BACKGROUND: The control of vector-borne diseases is important to improve human and animal health worldwide. Malaria is one of the world's deadliest diseases and is caused by protozoan parasites of the genus Plasmodium, which are transmitted by Anopheles spp. mosquitoes. Recent evidences using Subolesin (SUB) and Akirin (AKR) vaccines showed a reduction in the survival and/or fertility of blood-sucking ectoparasite vectors and the infection with vector-borne pathogens. These experiments suggested the possibility of using AKR for malaria control.
METHODS: The role of AKR on Plasmodium berghei infection and on the fitness and reproduction of the main malaria vector, Anopheles gambiae was characterized by evaluating the effect of akr gene knockdown or vaccination with recombinant mosquito AKR on parasite infection levels, fertility and mortality of female mosquitoes.
RESULTS: Gene knockdown by RNA interference in mosquitoes suggested a role for akr in mosquito survival and fertility. Vaccination with recombinant Aedes albopictus AKR reduced parasite infection in mosquitoes fed on immunized mice when compared to controls.

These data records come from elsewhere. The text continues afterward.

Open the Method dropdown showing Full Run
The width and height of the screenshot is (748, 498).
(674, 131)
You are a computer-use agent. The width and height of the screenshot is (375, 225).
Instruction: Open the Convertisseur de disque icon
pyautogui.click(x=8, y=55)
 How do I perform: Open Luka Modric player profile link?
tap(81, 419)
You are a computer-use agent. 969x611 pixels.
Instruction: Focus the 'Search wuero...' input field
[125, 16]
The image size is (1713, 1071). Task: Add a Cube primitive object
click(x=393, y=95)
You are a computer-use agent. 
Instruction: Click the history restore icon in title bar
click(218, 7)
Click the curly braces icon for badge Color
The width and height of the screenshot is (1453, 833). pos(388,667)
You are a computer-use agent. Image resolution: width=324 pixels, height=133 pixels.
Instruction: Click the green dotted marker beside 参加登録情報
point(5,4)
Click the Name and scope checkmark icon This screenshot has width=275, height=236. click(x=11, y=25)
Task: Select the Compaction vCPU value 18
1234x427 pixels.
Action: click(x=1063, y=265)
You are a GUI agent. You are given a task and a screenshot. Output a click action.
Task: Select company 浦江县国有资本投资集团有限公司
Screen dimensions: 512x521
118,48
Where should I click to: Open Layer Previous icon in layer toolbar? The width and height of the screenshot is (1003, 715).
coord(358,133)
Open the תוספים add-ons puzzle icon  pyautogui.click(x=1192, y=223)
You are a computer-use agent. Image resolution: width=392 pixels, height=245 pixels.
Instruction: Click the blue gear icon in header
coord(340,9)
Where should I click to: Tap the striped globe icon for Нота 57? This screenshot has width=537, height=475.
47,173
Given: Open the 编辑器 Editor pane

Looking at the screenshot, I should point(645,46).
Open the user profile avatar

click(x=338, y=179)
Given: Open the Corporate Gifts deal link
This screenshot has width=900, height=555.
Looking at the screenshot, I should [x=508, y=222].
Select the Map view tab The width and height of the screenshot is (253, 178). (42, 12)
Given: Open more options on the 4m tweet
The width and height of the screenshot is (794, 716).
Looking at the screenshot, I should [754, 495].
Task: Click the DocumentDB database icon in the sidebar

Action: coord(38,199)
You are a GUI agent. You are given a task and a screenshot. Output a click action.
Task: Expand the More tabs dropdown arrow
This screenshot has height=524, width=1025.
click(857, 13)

CONCLUSIONS: These results showed that recombinant AKR could be used to develop vaccines for malaria control. If effective, AKR-based vaccines could be used to immunize wildlife reservoir hosts and/or humans to reduce the risk of pathogen transmission. However, these vaccines need to be evaluated under field conditions to characterize their effect on vector populations and pathogen infection and transmission.